Your instructions =
In the listing below, locate the line containing "The width and" and the line containing "Task: Click Description". Output both of them and every line between, exactly as written, and nothing more.

####

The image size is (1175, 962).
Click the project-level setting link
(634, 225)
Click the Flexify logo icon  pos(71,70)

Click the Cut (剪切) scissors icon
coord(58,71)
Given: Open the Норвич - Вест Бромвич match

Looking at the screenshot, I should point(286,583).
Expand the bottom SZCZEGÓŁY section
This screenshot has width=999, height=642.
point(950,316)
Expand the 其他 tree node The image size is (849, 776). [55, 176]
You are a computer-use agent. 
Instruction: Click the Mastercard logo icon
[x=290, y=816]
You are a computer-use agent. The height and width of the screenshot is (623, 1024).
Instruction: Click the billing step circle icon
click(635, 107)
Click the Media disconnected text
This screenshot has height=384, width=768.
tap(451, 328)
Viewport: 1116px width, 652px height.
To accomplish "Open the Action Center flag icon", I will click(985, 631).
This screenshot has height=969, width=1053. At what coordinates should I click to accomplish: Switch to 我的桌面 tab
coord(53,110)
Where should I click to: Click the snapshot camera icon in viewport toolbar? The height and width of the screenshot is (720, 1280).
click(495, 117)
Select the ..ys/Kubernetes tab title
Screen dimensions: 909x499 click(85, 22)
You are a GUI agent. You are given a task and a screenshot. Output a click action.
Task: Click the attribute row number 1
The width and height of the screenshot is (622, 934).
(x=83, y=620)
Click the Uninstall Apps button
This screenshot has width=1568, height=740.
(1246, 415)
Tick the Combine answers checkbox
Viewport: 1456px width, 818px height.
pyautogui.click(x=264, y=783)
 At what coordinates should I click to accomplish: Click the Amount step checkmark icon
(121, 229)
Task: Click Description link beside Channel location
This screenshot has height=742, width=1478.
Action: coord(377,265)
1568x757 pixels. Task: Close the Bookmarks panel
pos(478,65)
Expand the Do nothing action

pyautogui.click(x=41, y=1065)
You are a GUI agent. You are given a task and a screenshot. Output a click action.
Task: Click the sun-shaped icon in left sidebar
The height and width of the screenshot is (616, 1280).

####

Result for this task =
The width and height of the screenshot is (622, 934).
(x=83, y=620)
Click the Uninstall Apps button
This screenshot has width=1568, height=740.
(1246, 415)
Tick the Combine answers checkbox
Viewport: 1456px width, 818px height.
pyautogui.click(x=264, y=783)
 At what coordinates should I click to accomplish: Click the Amount step checkmark icon
(121, 229)
Task: Click Description link beside Channel location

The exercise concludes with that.